_Text block_.
+++++

Meanwhile, it has also been demonstrated that cell proliferation induced by T3 reduces formation of hepatocellular carcinoma's (Ledda-Collumbano et al., 1999). At first sight, this is contradictory to the fact that agents that induce proliferation are usually carcinogenic and those that decrease cell proliferation in favor of apoptosis are considered to be protective against cancer. We have to remark here that T3 is an endogenous hormone. Tumors usually don't show any response anymore to signals from the organism since they are lacking intercellular gap junctional communication with normal cells (Yamasaki et al., 1995), thus leaving the opportunity of the cancer cells to develop uninhibited. Most probably, cancer cells are not responsive anymore to T3 signaling too compared to normal cells. If this discrepancy would lead to a selective proliferation of the normal cells, cancer cells could also be deprived of energy and amino acids.

In conclusion we could say that extreme food reduction and/or protein shortage would give rise to plasma T3; thus providing us a mechanistic explanation why drastic food deprivation is protective against cancer. The observed growth retardation in fast growing animals (Booth et al., 1974; Verbiscar et al., 1980; Ngou Ngoupayou et al., 1981; Ngou Ngoupayou et al., 1985; Manos et al., 1986) could be the result of the changes in thyroid hormone levels as observed by Cokelaere et al. (1993c).

+++++

_Dataset entries_.
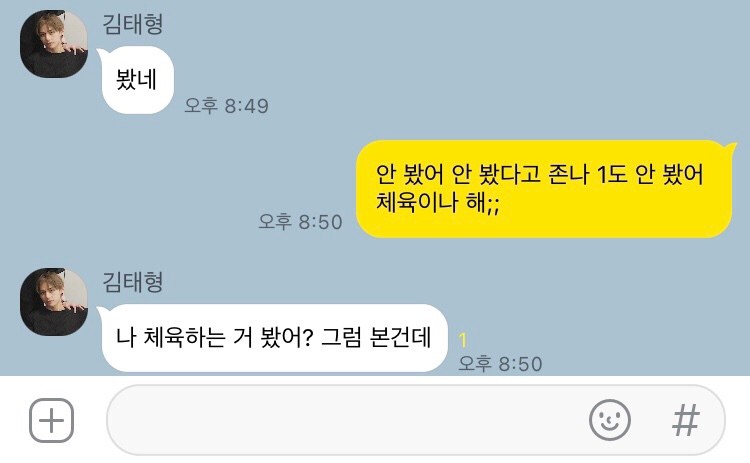Screen dimensions: 750x463
Task: Focus the message input field
Action: pyautogui.click(x=415, y=420)
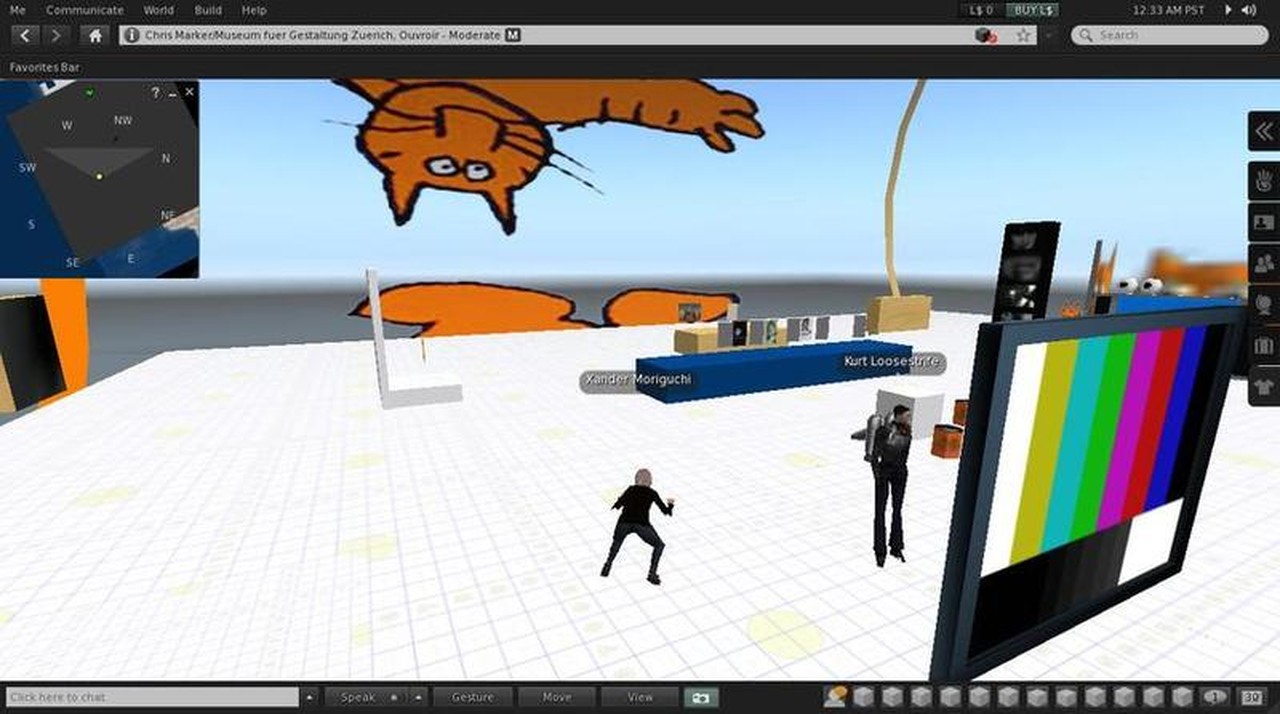This screenshot has width=1280, height=714.
Task: Open the My Inventory suitcase icon
Action: tap(1264, 345)
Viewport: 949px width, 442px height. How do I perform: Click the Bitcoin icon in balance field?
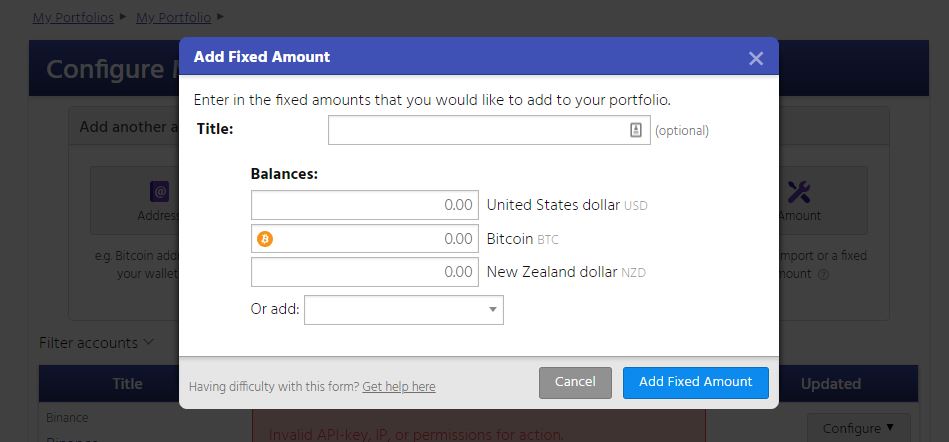coord(265,239)
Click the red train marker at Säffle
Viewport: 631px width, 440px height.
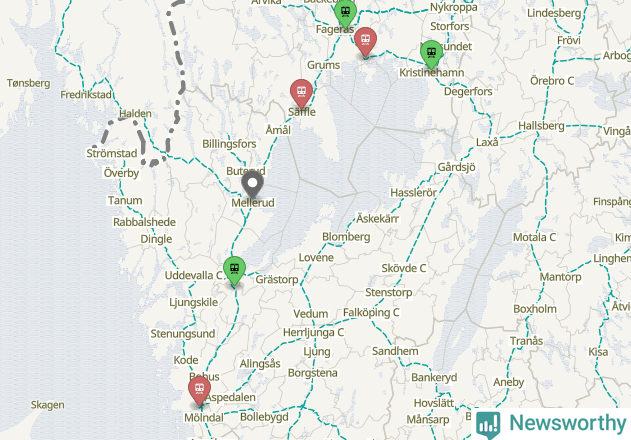[x=301, y=94]
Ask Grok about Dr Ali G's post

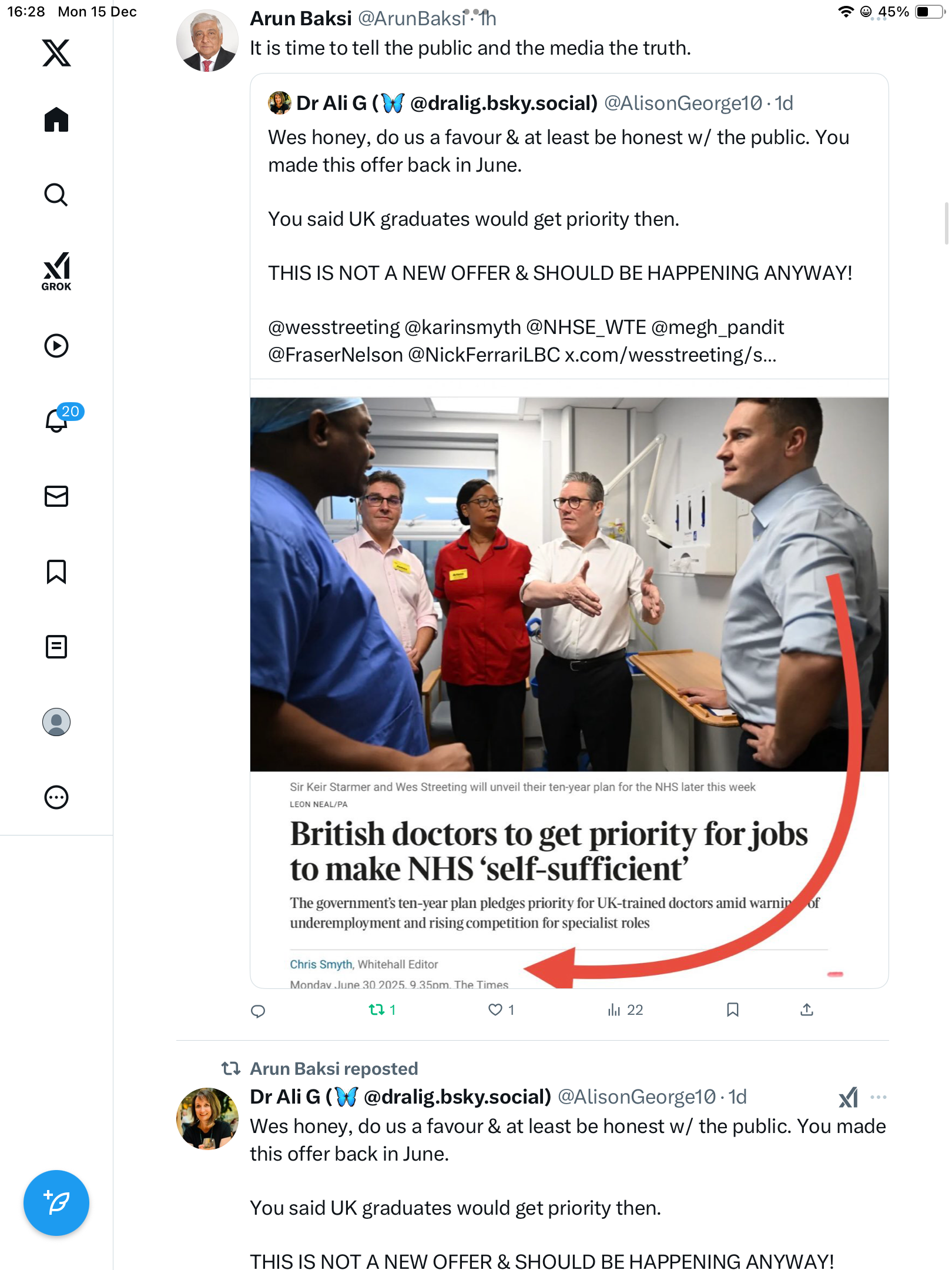(848, 1097)
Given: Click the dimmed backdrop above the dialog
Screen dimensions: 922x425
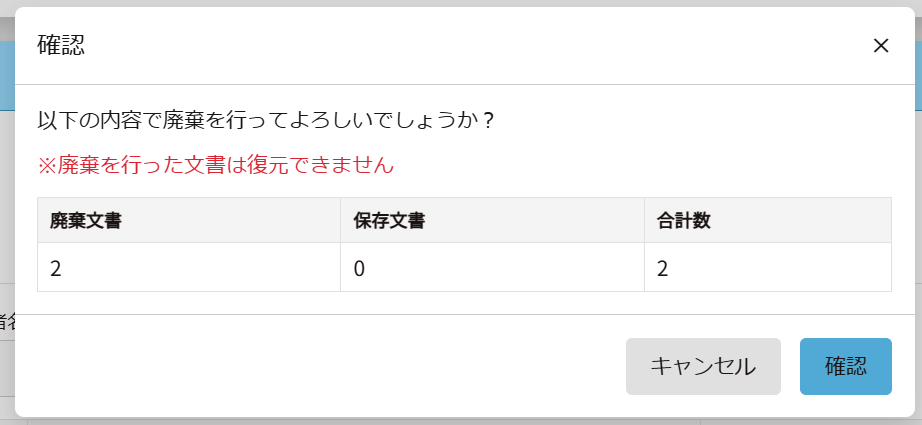Looking at the screenshot, I should coord(460,3).
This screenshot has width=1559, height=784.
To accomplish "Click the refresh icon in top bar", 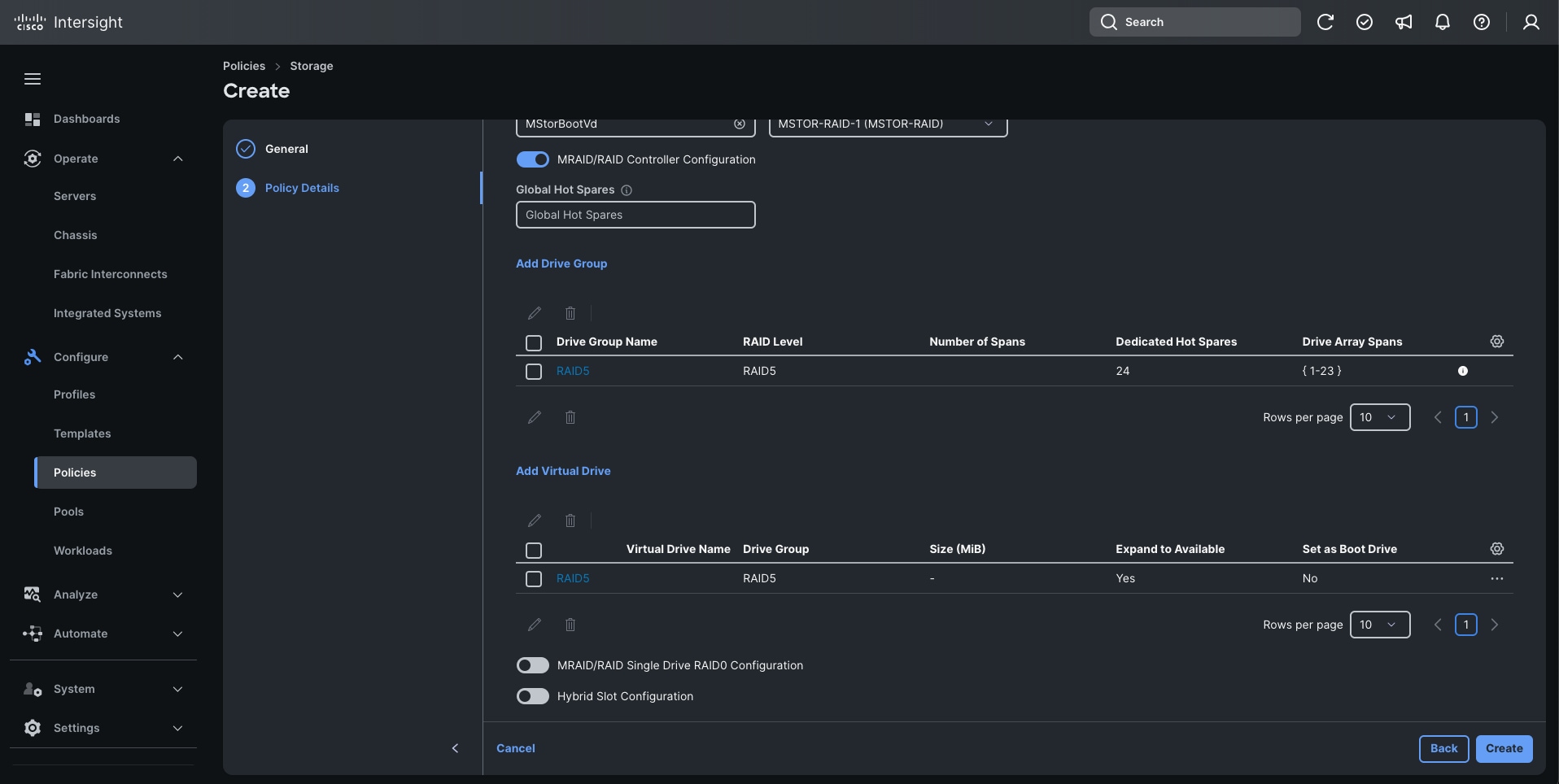I will click(1325, 22).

+++++

_Task description_. List every author-and-year citation in the passage on T3 and cancer, in the order they appear.

_Solution to this exercise_.
- Ledda-Collumbano et al., 1999
- Yamasaki et al., 1995
- Booth et al., 1974
- Verbiscar et al., 1980
- Ngou Ngoupayou et al., 1981
- Ngou Ngoupayou et al., 1985
- Manos et al., 1986
- Cokelaere et al. (1993c)